United States District Court, D. Nevada

April 26, 2017

STATE OF NEVADA et al., Defendants.


          ROBERT C. LONES United States District Judge.

         This case arises out of the use of a shotgun to break up a fight between two prisoners. Pending before the Court is the Magistrate Judge's Report & Recommendation (“R&R”) on Defendants' motion to dismiss or for summary judgment. The Magistrate Judge recommends dismissing the claims against Defendant Dustin Mumpower and the individual capacity claims against Defendant Dwight Neven. Plaintiff has not opposed dismissal in that regard. The Magistrate Judge recommends denying the motion as to the official capacity claims against Neven. Finally, the Magistrate Judge recommends dismissing the State of Nevada and the Nevada Department of Corrections (“NDOC”) without prejudice under Rule 4(m).

         The Court agrees with the R&R except as otherwise stated. The Court respectfully disagrees that the claims against Neven in his official capacity should proceed. As the warden of High Desert State Prison (“HDSP”), Neven is alleged to be liable for implementing the NDOC policy permitting excessive force. There is no general supervisory liability under 42 U.S.C. § 1983. E.g., Chudacoff v. Univ. Med. Ctr. of S. Nev., 649 F.3d 1143, 1151 (9th Cir. 2011) (citing Monell v. Dep't of Soc. Servs., 436 U.S. 658, 692 (1978)). A supervisor can be held liable under § 1983 if he directly sets into motion the particular violation at issue or refuses to stop particular actions of which he is or should be aware. See Starr v. Baca, 652 F.3d 1202, 1205-07 (9th Cir. 2011). But there must be a specific policy implemented by a supervisory defendant or a specific event instigated by him. Hydrick v. Hunter, 669 F.3d 937, 942 (9th Cir. 2012). Plaintiff does not allege that Neven instigated the event at issue, but only that he implemented a policy leading to it. Where a supervisor is not directly involved in a wrongful act, there must be “a sufficient causal connection between the supervisor's wrongful conduct and the constitutional violation.” Crowley v. Bannister, 734 F.3d 967, 977 (9th Cir. 2013) (quoting Snow v. McDaniel, 681 F.3d 978, 989 (9th Cir.2012) (quoting Hansen v. Black, 885 F.2d 642, 646 (9th Cir. 1989))). Under that theory, “[s]upervisory liability exists . . . if supervisory officials implement a policy so deficient that the policy ‘itself is a repudiation of constitutional rights' and is ‘the moving force of a constitutional violation.'” Id. (quoting Hansen, 885 F.2d at 646 (quoting Thompkins v. Belt, 828 F.2d 298, 304 (5th Cir. 1987))) (first alteration in original).

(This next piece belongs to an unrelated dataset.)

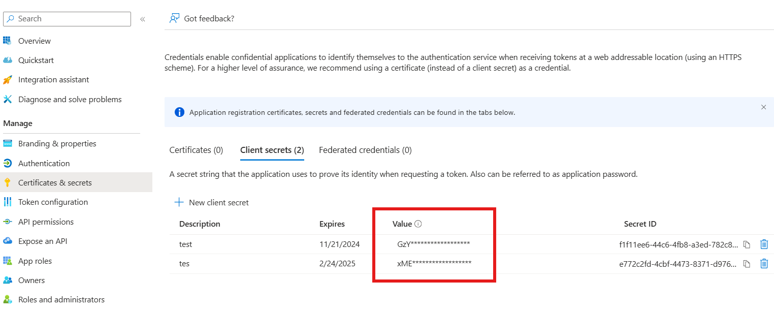
Task: Open Token configuration
Action: (x=53, y=202)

         Plaintiff alleges that NDOC Administrative Regulation (“AR”) 405 is unconstitutional. (See Am. Compl. ¶¶ 45-46, ECF No. 64). But an examination of AR 405 shows it not to be unconstitutional with respect to excessive force. See AR 405.01, at 3, uploadedFiles/docnvgov/content/About/Administrative-Regulations/AR%20405%20Use%20of %20Force%20Final%2011-15-16.pdf (“It is the policy of the NDOC to authorize the use of physical force when and only to the extent that it is reasonably believed to be necessary as specified in these rules. Staff is authorized to use that amount of force that is objectively reasonable to overcome a threat thereby minimizing the risk of injury to the officer, the threat and the public.”). Lethal force may only be used “upon the reasonable belief that staff life or safety, or the life or safety of another, is in imminent jeopardy of death or substantial bodily harm given the totality of the circumstances known to the officer at the time . . . .” See AR 405.06, at 9. The regulation is insulated from a facial constitutional challenge under the Eighth Amendment by its own requirements of objective reasonableness. To the extent any individual Defendants acted unconstitutionally with respect to their use of force, they did not act in accordance with AR 405, and Neven therefore cannot be held liable for those Defendants' actions as a supervisor based on his implementation of AR 405. Plaintiff also appears to allege that despite AR 405, Neven instituted a de facto policy that permitted force beyond what AR 405 permitted, which if true might support a claim against him. See Amnesty Am. v. Town of W. Hartford, 361 F.3d 113, 127 n.7 (2nd Cir. 2004) (Sotomayor, J.).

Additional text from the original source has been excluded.